So Re has curls and they are here to stay. Yes, it’s his birth hair and no, I haven’t done a mundan and don’t intend to, just in case the wrong genes take over. It’s just that I have had enough fielding questions about his hair and I thought I would do a service by publishing this ready reckoner just in case people continue to annoy me further (and they will) with hair queries. I have also published the answers to the said questions, so you will know what to expect, and you are better prepared for my assault.
1. So are you going to do something about his hair?
You mean, other than gaze at it and thank my ancestors every time? You mean other than take mad pictures from every angle of his luscious locks? You mean other than run my fingers through his hair every time I get a chance? You mean other than rejoice that he belongs to that infinitesimally small population of curly, dark-haired children?
2. Who in the family has curly hair?
This one needs an award for acutely visually challenged or plain moronic. I mean, look at me. Look at my family. Now look at the OPU and his family. Ten points for the correct staring-at-your-face answer. How hard is it to figure this out?
3. How do you wash it?
If you are expecting me to say I call a special washing lady from Dhobighat every Saturday to wash his hair, no. I wash it just as you do. Only, since I am south-Indian and I still listen to my mother (sometimes), I apply a generous portion of organic coconut or almond oil and do a nice champi (he likes it when I call it that) half hour before the bath. Sometimes I leave it on longer. Then I do what you do. Apply shampoo, rinse. Rinse again, till he tells me to stop. Then I towel dry (and don’t ask me how long his hair takes to dry), and it’s business as usual. No, I don’t know what a hair-dryer is, and I have never used one in my life and I have a lot of hair (it’s just shorter now, but it’s enough to keep three generations from balding)
4. It must be tough to comb it, no?
This one I will not blame the lesser mortals for, but the point is, very few people actually know that CURLY HAIR SHOULD NEVER BE COMBED. EVER. My mother didn’t know that for the longest time and I have had a fairly traumatic childhood as a result. But just as Re came into this world and I heaved a sigh upon sighting his curly mop, I decided I will introduce him to the fabulous world of finger combing from the start.

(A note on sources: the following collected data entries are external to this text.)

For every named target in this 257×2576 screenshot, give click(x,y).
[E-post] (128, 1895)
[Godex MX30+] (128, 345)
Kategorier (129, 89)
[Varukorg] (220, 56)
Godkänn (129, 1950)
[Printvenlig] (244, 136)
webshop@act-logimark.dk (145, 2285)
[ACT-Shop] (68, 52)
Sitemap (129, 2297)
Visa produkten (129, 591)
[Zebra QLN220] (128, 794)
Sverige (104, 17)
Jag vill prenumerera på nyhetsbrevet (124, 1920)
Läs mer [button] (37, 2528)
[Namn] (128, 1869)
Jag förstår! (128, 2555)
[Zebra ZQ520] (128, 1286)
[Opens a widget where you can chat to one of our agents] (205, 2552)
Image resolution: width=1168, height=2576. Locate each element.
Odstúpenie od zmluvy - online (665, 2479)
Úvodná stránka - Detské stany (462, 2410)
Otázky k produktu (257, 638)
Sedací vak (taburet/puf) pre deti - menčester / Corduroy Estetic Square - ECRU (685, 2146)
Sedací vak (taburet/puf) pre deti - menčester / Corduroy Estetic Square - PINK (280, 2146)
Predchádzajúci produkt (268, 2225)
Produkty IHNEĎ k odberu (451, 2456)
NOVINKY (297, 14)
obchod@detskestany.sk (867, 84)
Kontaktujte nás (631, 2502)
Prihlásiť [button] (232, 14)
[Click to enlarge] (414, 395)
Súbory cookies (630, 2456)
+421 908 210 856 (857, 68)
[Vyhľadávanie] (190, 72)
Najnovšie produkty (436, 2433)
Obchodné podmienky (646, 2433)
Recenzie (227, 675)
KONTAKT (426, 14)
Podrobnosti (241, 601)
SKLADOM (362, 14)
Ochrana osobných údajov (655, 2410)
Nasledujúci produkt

So yes, neither of us combs our hair and I can bet that we will still have lesser tangles than you 100-strokes-a-day people, get it?
5. He doesn’t feel hot? May be you should shave it off for the summer. Or at least a summer crop.
Again this is a myth perpetuated by straight-haired or scanty haired people that less hair is cool (pun unintended). Have you heard of accessories? Hair management?
6. Does it bother him?
He actually loves it. He loves that his hair has a mind of its own and is sometimes its own person. He loves tossing it about and being all Zakir Hussain about it. He loves playing with his ringlets. He loves that his hair invents a new parting of its own everyday. He loves that he doesn’t blend into a monochromatic pool of mostly straight-haired people.
7. Doesn’t it come in the way?
Of what? He hasn’t started reading tomes yet, and when he does, he can push it back, thank you. If you are asking if he has bumped into someone because of some ringlets on his forehead, no, he hasn’t.
8. Are those curls real?
This makes me want to throw something at the said person.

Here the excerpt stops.